Although I admit it is a little odd, not to say: wrong, that the bank did not at least ask you if you wanted to continue or cancel the life-insurance associated with your mortgage when you sold your house, I assure you, from personal experience, that obliging home-owners to contract such a life insurance is sound policy and in their own interest.

This life insurance is meant to protect the heirs of the home-owner from very nasty and unpleasant surprises in case the home-owner dies. In the absence of such an insurance, those heirs - usually spouse and children - might find themselves unable to come up with the monthly payments of the mortgage, while Hacienda demands a huge deposit for succession rights over the value of the house. In many cases this would result in them having sell and leave the house, often for a very depreciated price.

The life insurance takes care of this. Let's say the homeowner took out 100,000 euros in mortgage, and at the time of death still owes 60,000. The life-insurance, which usually covers the same amount of money, then pays the remaining 60,000 debt to the bank, which is the 'first' beneficiary, leaving the house debt-free for the heirs; and the remaining insurance money of - in this example - 40,000 goes to the 'second' or 'subsidiary' beneficiary, usually the spouse and/or the child(ren). What - without the insurance - would have turned a vast loss into a financial tragedy, now leaves the heirs with a debt-free house and a very welcome sum of extra money.
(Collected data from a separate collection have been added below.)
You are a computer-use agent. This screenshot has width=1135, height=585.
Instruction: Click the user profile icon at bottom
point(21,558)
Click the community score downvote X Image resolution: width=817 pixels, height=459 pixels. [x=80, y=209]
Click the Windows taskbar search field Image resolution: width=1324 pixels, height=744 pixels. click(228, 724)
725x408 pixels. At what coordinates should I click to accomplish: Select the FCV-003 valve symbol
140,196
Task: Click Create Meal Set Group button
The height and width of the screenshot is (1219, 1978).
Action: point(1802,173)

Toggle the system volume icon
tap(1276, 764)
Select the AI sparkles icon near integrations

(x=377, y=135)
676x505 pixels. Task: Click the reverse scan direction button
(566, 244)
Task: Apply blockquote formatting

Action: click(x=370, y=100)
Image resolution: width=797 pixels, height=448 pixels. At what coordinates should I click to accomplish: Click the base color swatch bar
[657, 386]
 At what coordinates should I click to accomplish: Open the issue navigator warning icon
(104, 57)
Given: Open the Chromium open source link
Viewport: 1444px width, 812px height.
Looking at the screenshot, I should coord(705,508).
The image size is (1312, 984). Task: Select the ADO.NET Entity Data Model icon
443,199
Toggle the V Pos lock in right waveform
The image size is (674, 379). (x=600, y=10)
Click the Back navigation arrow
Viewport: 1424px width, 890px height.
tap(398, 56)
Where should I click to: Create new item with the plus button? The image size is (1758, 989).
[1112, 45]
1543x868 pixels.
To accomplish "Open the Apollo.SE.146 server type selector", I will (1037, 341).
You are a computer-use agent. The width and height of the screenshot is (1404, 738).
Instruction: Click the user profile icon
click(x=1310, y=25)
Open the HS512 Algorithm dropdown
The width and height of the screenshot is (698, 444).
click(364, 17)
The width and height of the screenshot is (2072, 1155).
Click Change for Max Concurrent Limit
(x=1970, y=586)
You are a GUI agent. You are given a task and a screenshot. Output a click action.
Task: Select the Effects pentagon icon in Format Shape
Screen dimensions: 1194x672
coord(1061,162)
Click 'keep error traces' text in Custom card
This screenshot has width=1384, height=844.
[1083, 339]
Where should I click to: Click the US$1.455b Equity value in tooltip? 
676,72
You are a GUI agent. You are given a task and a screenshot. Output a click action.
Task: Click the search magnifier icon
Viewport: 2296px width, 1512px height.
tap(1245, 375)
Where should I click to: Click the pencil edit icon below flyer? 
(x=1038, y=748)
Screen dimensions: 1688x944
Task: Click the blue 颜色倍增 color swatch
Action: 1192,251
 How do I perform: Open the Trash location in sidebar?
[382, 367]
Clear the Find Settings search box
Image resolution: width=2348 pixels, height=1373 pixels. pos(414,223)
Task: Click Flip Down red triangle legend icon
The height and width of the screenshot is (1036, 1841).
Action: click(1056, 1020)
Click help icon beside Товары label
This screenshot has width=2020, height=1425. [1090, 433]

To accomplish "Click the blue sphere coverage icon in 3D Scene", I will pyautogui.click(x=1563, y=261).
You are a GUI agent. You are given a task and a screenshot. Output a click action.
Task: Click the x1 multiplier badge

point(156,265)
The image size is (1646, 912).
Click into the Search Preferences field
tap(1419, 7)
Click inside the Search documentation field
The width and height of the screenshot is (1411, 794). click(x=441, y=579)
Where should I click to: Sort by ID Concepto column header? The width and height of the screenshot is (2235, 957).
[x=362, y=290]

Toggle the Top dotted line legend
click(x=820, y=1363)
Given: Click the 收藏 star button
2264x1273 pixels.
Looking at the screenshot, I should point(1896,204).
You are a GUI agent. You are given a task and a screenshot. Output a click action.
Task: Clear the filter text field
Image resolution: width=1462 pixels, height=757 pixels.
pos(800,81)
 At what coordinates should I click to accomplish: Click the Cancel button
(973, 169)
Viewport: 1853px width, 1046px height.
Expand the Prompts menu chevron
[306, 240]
I can't see how anybody could really object to this set-up.

Yours,

FinanciAl.

Colin Davies said...

It's a question of time and priorities, Mr Mittington. I owe Q10 a lot of responses. Including the one you imply.

I wasn't sure he thought I'd written it. As you say, I didn't claim this. And I couldn't afford to backtrack and see where it came from. I'd failed to put Dalrymple's name at the end of the text when I copied it from whatever you sent me. And had deleted your email to me.

Given your fondness for mind-numbing pedantry, I assume you don't know the meaning of the word 'priorities'.

Have a nice day, you old bore.

Colin Davies said...

While I'm on . . .

@ Diego. Many thanks for that nice example. The devil take the hindmost. Laissez-faire. "It's your responsibility to constantly check whether we're misleading, cheating or even defrauding you. Becaue it's in our DNA".

Diego said...

FinanciAL,

I don´t mind taking the -expensive- insurance policy, i do mind the sneaky way they did not ask me if i wanted to keep it.